WHAT YOU NEED TO DO = Quote verbatim the span of lines that begins the listing below and closes with the line containing "Open the Manchester".

<<<<

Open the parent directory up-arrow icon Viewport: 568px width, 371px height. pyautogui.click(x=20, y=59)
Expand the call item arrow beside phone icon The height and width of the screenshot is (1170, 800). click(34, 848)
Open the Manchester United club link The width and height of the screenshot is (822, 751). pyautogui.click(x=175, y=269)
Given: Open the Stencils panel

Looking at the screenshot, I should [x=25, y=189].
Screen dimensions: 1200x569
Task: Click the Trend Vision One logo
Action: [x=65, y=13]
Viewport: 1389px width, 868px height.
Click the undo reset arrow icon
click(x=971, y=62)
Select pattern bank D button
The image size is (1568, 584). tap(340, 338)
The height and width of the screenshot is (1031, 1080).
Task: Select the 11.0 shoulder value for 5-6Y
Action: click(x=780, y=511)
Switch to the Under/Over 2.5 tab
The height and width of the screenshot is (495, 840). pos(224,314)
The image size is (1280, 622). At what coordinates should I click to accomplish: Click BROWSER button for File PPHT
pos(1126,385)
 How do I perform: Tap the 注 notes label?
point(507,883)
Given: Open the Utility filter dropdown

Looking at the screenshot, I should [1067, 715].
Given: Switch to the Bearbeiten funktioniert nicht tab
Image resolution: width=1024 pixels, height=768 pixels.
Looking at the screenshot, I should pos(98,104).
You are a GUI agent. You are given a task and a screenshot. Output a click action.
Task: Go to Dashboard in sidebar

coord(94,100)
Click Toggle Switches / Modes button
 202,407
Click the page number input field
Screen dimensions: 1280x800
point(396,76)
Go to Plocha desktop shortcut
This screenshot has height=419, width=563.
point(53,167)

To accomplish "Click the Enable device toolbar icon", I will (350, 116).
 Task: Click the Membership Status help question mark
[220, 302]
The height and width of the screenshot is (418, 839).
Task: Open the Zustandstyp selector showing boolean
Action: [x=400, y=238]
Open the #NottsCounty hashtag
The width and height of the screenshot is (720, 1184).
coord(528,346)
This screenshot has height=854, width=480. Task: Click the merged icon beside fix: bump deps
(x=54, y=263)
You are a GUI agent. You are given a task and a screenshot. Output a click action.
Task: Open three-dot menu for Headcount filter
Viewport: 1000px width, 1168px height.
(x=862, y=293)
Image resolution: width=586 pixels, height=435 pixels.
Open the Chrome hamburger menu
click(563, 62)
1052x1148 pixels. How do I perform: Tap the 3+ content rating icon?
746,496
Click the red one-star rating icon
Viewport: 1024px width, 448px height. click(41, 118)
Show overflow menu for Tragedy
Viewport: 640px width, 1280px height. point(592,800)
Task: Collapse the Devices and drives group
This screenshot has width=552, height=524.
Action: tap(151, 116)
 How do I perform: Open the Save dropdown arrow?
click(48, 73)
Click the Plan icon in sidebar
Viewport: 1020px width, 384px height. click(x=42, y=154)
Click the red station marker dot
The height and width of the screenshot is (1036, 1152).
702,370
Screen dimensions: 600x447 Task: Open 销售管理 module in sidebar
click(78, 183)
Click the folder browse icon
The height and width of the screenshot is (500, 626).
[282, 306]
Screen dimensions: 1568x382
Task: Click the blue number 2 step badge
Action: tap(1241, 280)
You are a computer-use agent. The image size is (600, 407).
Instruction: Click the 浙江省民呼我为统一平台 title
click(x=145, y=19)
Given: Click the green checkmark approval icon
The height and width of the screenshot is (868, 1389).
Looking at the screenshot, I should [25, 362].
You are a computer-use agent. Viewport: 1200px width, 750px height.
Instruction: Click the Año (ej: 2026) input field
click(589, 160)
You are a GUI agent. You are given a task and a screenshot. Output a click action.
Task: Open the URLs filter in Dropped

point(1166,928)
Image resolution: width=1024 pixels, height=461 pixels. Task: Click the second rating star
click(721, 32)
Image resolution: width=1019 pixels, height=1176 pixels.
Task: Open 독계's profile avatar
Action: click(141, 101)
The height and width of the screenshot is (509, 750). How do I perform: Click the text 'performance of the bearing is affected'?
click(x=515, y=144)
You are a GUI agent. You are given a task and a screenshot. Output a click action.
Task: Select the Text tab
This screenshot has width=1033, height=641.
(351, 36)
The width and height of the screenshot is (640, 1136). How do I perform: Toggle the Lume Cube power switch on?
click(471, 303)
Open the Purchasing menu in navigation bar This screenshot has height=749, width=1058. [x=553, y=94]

>>>>

ANSWER TO THE EXERCISE =
Open the parent directory up-arrow icon Viewport: 568px width, 371px height. pyautogui.click(x=20, y=59)
Expand the call item arrow beside phone icon The height and width of the screenshot is (1170, 800). click(34, 848)
Open the Manchester United club link The width and height of the screenshot is (822, 751). pyautogui.click(x=175, y=269)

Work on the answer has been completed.